--- Data shown Enclosed Below ---

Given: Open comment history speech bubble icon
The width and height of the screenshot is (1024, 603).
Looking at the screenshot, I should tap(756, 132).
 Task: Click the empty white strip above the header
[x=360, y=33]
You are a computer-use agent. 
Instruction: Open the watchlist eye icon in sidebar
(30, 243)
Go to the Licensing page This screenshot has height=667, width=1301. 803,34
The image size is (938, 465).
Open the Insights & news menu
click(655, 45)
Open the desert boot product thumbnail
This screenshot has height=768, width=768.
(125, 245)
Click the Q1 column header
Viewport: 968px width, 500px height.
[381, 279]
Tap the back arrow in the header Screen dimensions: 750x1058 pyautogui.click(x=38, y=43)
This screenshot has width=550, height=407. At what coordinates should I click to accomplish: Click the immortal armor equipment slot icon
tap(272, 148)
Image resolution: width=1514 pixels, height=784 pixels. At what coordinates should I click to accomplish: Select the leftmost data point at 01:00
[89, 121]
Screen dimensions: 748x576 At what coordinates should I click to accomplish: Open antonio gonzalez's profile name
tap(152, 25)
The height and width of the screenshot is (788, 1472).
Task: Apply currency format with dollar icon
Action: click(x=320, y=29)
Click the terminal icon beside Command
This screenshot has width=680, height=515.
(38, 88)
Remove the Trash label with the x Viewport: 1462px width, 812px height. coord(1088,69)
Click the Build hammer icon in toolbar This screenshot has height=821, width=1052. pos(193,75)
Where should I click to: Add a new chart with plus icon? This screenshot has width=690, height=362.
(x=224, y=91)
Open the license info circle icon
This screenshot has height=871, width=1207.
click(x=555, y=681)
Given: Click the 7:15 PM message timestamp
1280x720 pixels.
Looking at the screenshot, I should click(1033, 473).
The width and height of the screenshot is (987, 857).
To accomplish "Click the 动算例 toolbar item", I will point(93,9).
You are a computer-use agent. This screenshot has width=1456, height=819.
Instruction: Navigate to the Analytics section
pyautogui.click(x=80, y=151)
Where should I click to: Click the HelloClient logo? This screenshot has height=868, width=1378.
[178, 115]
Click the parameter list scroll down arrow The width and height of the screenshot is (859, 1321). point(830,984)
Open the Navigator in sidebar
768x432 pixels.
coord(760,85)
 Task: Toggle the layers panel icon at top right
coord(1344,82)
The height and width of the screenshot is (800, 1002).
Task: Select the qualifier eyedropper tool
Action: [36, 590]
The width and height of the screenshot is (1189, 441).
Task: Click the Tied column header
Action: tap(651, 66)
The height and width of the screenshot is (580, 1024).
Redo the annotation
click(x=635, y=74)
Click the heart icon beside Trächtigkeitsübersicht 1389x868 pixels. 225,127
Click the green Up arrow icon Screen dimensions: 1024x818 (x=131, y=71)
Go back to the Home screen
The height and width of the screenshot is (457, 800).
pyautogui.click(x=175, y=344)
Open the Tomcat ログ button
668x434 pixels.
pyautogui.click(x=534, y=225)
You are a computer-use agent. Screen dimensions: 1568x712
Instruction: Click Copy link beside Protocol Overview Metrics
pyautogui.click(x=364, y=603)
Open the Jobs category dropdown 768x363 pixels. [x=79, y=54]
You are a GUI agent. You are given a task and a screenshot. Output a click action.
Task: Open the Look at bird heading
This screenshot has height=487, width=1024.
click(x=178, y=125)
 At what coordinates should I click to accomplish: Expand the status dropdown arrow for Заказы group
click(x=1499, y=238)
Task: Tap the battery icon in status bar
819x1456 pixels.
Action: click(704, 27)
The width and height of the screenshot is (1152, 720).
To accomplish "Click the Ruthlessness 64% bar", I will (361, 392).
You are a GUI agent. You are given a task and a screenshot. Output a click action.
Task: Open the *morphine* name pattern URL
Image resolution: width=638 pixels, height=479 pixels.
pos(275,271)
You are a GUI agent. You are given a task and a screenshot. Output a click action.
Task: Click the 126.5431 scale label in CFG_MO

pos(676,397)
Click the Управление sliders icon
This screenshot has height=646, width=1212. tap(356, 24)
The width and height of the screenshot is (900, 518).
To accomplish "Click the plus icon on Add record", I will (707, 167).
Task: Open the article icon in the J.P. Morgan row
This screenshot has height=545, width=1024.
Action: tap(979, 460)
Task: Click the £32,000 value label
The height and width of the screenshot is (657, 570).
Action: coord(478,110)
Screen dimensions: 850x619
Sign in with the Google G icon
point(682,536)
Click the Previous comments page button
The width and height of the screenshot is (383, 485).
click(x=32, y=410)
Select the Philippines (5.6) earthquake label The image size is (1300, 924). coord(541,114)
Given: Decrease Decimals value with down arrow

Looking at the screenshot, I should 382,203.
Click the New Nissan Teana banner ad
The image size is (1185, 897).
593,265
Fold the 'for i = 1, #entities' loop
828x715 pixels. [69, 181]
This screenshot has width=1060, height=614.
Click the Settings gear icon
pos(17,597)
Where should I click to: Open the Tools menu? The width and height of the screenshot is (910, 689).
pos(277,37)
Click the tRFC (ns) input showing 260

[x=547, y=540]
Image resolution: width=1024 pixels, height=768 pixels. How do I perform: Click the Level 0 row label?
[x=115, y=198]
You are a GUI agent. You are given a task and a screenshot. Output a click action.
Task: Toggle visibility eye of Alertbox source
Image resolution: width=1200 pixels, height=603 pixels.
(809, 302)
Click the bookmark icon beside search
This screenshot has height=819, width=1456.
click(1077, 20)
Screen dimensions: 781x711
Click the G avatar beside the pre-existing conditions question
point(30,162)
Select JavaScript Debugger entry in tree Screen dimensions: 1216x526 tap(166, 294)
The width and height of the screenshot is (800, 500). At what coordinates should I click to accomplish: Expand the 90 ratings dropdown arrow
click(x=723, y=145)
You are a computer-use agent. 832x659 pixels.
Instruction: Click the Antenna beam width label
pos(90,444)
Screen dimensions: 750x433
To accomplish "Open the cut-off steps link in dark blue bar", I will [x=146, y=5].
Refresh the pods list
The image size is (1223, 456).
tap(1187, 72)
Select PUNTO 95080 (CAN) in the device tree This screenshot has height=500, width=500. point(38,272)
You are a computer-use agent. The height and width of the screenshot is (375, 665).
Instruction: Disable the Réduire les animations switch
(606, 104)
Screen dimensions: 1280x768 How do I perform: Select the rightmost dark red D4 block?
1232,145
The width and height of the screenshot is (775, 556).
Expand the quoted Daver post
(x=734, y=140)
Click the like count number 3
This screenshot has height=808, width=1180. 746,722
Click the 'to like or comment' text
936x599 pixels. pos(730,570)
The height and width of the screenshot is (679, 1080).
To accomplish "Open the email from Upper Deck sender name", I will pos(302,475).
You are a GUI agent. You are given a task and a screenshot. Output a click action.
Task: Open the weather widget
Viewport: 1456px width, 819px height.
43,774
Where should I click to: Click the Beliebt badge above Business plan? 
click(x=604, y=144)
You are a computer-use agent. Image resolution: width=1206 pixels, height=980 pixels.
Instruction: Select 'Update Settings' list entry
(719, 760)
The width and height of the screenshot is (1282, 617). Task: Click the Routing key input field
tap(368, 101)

--- End of Enclosed Data shown ---

*Required action*
Reproduce the records above with every character intact.

*The answer*
Given: Open comment history speech bubble icon
The width and height of the screenshot is (1024, 603).
Looking at the screenshot, I should tap(756, 132).
 Task: Click the empty white strip above the header
[x=360, y=33]
You are a computer-use agent. 
Instruction: Open the watchlist eye icon in sidebar
(30, 243)
Go to the Licensing page This screenshot has height=667, width=1301. 803,34
The image size is (938, 465).
Open the Insights & news menu
click(655, 45)
Open the desert boot product thumbnail
This screenshot has height=768, width=768.
(125, 245)
Click the Q1 column header
Viewport: 968px width, 500px height.
[381, 279]
Tap the back arrow in the header Screen dimensions: 750x1058 pyautogui.click(x=38, y=43)
This screenshot has width=550, height=407. At what coordinates should I click to accomplish: Click the immortal armor equipment slot icon
tap(272, 148)
Image resolution: width=1514 pixels, height=784 pixels. At what coordinates should I click to accomplish: Select the leftmost data point at 01:00
[89, 121]
Screen dimensions: 748x576 At what coordinates should I click to accomplish: Open antonio gonzalez's profile name
tap(152, 25)
The height and width of the screenshot is (788, 1472).
Task: Apply currency format with dollar icon
Action: click(x=320, y=29)
Click the terminal icon beside Command
This screenshot has width=680, height=515.
(38, 88)
Remove the Trash label with the x Viewport: 1462px width, 812px height. coord(1088,69)
Click the Build hammer icon in toolbar This screenshot has height=821, width=1052. pos(193,75)
Where should I click to: Add a new chart with plus icon? This screenshot has width=690, height=362.
(x=224, y=91)
Open the license info circle icon
This screenshot has height=871, width=1207.
click(x=555, y=681)
Given: Click the 7:15 PM message timestamp
1280x720 pixels.
Looking at the screenshot, I should click(1033, 473).
The width and height of the screenshot is (987, 857).
To accomplish "Click the 动算例 toolbar item", I will point(93,9).
You are a computer-use agent. This screenshot has width=1456, height=819.
Instruction: Navigate to the Analytics section
pyautogui.click(x=80, y=151)
Where should I click to: Click the HelloClient logo? This screenshot has height=868, width=1378.
[178, 115]
Click the parameter list scroll down arrow The width and height of the screenshot is (859, 1321). point(830,984)
Open the Navigator in sidebar
768x432 pixels.
coord(760,85)
 Task: Toggle the layers panel icon at top right
coord(1344,82)
The height and width of the screenshot is (800, 1002).
Task: Select the qualifier eyedropper tool
Action: [36, 590]
The width and height of the screenshot is (1189, 441).
Task: Click the Tied column header
Action: tap(651, 66)
The height and width of the screenshot is (580, 1024).
Redo the annotation
click(x=635, y=74)
Click the heart icon beside Trächtigkeitsübersicht 1389x868 pixels. 225,127
Click the green Up arrow icon Screen dimensions: 1024x818 (x=131, y=71)
Go back to the Home screen
The height and width of the screenshot is (457, 800).
pyautogui.click(x=175, y=344)
Open the Tomcat ログ button
668x434 pixels.
pyautogui.click(x=534, y=225)
You are a computer-use agent. Screen dimensions: 1568x712
Instruction: Click Copy link beside Protocol Overview Metrics
pyautogui.click(x=364, y=603)
Open the Jobs category dropdown 768x363 pixels. [x=79, y=54]
You are a GUI agent. You are given a task and a screenshot. Output a click action.
Task: Open the Look at bird heading
This screenshot has height=487, width=1024.
click(x=178, y=125)
 At what coordinates should I click to accomplish: Expand the status dropdown arrow for Заказы group
click(x=1499, y=238)
Task: Tap the battery icon in status bar
819x1456 pixels.
Action: click(704, 27)
The width and height of the screenshot is (1152, 720).
To accomplish "Click the Ruthlessness 64% bar", I will (361, 392).
You are a GUI agent. You are given a task and a screenshot. Output a click action.
Task: Open the *morphine* name pattern URL
Image resolution: width=638 pixels, height=479 pixels.
pos(275,271)
You are a GUI agent. You are given a task and a screenshot. Output a click action.
Task: Click the 126.5431 scale label in CFG_MO

pos(676,397)
Click the Управление sliders icon
This screenshot has height=646, width=1212. tap(356, 24)
The width and height of the screenshot is (900, 518).
To accomplish "Click the plus icon on Add record", I will (707, 167).
Task: Open the article icon in the J.P. Morgan row
This screenshot has height=545, width=1024.
Action: tap(979, 460)
Task: Click the £32,000 value label
The height and width of the screenshot is (657, 570).
Action: coord(478,110)
Screen dimensions: 850x619
Sign in with the Google G icon
point(682,536)
Click the Previous comments page button
The width and height of the screenshot is (383, 485).
click(x=32, y=410)
Select the Philippines (5.6) earthquake label The image size is (1300, 924). coord(541,114)
Given: Decrease Decimals value with down arrow

Looking at the screenshot, I should 382,203.
Click the New Nissan Teana banner ad
The image size is (1185, 897).
593,265
Fold the 'for i = 1, #entities' loop
828x715 pixels. [69, 181]
This screenshot has width=1060, height=614.
Click the Settings gear icon
pos(17,597)
Where should I click to: Open the Tools menu? The width and height of the screenshot is (910, 689).
pos(277,37)
Click the tRFC (ns) input showing 260

[x=547, y=540]
Image resolution: width=1024 pixels, height=768 pixels. How do I perform: Click the Level 0 row label?
[x=115, y=198]
You are a GUI agent. You are given a task and a screenshot. Output a click action.
Task: Toggle visibility eye of Alertbox source
Image resolution: width=1200 pixels, height=603 pixels.
(809, 302)
Click the bookmark icon beside search
This screenshot has height=819, width=1456.
click(1077, 20)
Screen dimensions: 781x711
Click the G avatar beside the pre-existing conditions question
point(30,162)
Select JavaScript Debugger entry in tree Screen dimensions: 1216x526 tap(166, 294)
The width and height of the screenshot is (800, 500). At what coordinates should I click to accomplish: Expand the 90 ratings dropdown arrow
click(x=723, y=145)
You are a computer-use agent. 832x659 pixels.
Instruction: Click the Antenna beam width label
pos(90,444)
Screen dimensions: 750x433
To accomplish "Open the cut-off steps link in dark blue bar", I will [x=146, y=5].
Refresh the pods list
The image size is (1223, 456).
tap(1187, 72)
Select PUNTO 95080 (CAN) in the device tree This screenshot has height=500, width=500. point(38,272)
You are a computer-use agent. The height and width of the screenshot is (375, 665).
Instruction: Disable the Réduire les animations switch
(606, 104)
Screen dimensions: 1280x768 How do I perform: Select the rightmost dark red D4 block?
1232,145
The width and height of the screenshot is (775, 556).
Expand the quoted Daver post
(x=734, y=140)
Click the like count number 3
This screenshot has height=808, width=1180. 746,722
Click the 'to like or comment' text
936x599 pixels. pos(730,570)
The height and width of the screenshot is (679, 1080).
To accomplish "Open the email from Upper Deck sender name", I will pos(302,475).
You are a GUI agent. You are given a task and a screenshot. Output a click action.
Task: Open the weather widget
Viewport: 1456px width, 819px height.
43,774
Where should I click to: Click the Beliebt badge above Business plan? 
click(x=604, y=144)
You are a computer-use agent. Image resolution: width=1206 pixels, height=980 pixels.
Instruction: Select 'Update Settings' list entry
(719, 760)
The width and height of the screenshot is (1282, 617). Task: Click the Routing key input field
tap(368, 101)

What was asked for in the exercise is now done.